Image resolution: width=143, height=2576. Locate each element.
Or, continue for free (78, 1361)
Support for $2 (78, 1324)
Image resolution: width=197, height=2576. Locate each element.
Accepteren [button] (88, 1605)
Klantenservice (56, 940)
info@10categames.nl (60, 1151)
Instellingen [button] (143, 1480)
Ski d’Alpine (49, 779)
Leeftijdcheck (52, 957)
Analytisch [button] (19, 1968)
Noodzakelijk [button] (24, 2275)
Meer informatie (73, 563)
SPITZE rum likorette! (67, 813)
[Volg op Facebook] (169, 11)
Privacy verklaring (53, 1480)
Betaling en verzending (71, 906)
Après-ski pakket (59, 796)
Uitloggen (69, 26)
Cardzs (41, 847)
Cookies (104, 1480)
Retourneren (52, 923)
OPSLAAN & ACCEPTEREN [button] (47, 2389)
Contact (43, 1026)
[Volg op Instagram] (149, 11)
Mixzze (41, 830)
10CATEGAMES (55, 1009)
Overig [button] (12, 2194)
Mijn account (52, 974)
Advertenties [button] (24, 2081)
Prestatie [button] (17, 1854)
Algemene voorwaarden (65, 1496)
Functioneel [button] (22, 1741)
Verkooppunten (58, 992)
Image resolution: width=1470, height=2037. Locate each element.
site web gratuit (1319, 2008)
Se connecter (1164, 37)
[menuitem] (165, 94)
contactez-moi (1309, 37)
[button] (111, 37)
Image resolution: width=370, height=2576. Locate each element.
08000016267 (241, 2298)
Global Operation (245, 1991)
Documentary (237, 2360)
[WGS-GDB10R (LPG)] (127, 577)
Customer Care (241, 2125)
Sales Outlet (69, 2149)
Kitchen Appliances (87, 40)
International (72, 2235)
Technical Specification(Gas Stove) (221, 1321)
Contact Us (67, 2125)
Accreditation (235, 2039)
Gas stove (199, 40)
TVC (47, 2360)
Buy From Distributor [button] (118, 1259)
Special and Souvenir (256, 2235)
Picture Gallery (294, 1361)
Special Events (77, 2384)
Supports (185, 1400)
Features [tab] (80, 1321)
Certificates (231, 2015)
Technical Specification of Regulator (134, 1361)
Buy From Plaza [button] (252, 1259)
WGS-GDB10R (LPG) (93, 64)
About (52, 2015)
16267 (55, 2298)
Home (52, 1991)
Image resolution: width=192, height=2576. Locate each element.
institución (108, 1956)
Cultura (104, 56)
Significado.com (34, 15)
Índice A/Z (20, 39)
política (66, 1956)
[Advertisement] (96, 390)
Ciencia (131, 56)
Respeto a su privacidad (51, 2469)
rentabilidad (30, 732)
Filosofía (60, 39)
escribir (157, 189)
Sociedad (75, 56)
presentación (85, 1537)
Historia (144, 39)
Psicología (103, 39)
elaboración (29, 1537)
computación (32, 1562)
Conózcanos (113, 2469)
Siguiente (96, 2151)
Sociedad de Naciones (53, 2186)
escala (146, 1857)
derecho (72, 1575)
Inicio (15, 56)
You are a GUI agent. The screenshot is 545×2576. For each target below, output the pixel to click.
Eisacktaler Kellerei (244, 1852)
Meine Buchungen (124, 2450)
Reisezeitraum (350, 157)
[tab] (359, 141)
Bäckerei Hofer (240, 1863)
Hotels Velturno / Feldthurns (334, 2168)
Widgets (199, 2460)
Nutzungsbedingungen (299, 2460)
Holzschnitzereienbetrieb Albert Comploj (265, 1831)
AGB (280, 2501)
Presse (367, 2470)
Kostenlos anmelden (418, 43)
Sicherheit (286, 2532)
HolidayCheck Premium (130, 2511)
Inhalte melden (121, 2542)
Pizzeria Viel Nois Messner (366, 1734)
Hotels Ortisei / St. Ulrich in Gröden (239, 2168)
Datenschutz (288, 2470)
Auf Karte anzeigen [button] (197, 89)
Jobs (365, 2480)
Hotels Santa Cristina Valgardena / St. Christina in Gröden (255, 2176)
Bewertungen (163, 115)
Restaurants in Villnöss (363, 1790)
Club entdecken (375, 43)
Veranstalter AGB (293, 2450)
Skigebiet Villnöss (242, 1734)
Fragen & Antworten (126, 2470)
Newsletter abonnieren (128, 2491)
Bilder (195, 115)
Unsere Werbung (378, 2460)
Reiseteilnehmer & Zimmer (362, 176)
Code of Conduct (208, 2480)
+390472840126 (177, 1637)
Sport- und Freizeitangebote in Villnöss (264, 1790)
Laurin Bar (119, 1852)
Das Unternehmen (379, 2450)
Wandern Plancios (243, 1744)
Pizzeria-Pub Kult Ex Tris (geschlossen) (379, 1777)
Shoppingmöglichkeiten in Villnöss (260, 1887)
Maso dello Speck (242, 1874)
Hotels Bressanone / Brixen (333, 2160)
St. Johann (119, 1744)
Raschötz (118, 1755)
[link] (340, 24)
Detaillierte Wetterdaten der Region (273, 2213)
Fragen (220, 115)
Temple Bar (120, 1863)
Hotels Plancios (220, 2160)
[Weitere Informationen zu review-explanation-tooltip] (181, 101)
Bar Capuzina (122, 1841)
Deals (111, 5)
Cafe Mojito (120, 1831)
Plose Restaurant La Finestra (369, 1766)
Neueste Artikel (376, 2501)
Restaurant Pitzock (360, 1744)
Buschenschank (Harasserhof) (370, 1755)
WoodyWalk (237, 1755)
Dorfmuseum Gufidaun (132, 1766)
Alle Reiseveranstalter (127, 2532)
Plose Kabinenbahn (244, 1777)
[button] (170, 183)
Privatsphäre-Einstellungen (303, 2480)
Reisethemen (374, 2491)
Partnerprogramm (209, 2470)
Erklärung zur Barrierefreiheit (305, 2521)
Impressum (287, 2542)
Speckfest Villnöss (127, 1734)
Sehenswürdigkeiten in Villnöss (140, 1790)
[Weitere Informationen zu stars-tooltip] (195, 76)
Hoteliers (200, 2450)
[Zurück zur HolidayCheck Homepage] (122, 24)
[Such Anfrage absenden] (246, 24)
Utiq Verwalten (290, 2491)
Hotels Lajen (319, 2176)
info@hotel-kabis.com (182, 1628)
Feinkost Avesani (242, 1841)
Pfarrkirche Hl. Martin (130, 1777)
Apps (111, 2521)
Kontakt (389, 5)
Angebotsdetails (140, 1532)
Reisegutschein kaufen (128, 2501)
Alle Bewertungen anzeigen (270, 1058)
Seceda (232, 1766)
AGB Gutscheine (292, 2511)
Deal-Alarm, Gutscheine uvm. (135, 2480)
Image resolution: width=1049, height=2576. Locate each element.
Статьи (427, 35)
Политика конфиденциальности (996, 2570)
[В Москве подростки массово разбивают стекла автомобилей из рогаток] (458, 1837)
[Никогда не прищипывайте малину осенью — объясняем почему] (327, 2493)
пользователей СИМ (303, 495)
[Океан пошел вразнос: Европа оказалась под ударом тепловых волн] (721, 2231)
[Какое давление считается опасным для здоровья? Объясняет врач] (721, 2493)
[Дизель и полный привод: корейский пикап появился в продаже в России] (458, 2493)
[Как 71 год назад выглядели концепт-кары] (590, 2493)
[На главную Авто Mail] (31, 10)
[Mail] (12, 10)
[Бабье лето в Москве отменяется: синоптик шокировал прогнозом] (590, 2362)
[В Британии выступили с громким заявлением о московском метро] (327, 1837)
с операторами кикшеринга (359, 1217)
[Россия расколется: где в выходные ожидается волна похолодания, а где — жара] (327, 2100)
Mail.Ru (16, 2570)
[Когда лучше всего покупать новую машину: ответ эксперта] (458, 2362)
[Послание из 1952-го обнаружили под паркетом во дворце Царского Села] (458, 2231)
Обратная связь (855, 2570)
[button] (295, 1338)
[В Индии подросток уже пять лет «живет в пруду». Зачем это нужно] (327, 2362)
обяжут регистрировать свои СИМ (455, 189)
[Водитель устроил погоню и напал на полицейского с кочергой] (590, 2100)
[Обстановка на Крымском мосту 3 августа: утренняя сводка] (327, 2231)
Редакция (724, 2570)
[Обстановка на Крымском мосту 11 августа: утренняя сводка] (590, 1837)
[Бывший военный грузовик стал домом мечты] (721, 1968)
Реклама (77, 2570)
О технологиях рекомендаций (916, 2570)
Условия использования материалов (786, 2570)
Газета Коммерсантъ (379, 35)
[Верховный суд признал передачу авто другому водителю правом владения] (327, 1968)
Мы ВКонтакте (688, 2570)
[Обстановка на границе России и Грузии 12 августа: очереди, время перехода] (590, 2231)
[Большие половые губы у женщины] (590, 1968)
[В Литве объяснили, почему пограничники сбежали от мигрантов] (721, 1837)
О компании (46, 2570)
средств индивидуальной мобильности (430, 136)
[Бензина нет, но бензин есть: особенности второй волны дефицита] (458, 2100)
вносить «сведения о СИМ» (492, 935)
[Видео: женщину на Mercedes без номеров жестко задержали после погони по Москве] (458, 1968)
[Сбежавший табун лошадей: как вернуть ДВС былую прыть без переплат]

Task prompt. Output only an exact transcription of the lines above from the one with "Índice A/Z (20, 39)" up to and including the one with "Inicio (15, 56)".

Problem solution.
Índice A/Z (20, 39)
política (66, 1956)
[Advertisement] (96, 390)
Ciencia (131, 56)
Respeto a su privacidad (51, 2469)
rentabilidad (30, 732)
Filosofía (60, 39)
escribir (157, 189)
Sociedad (75, 56)
presentación (85, 1537)
Historia (144, 39)
Psicología (103, 39)
elaboración (29, 1537)
computación (32, 1562)
Conózcanos (113, 2469)
Siguiente (96, 2151)
Sociedad de Naciones (53, 2186)
escala (146, 1857)
derecho (72, 1575)
Inicio (15, 56)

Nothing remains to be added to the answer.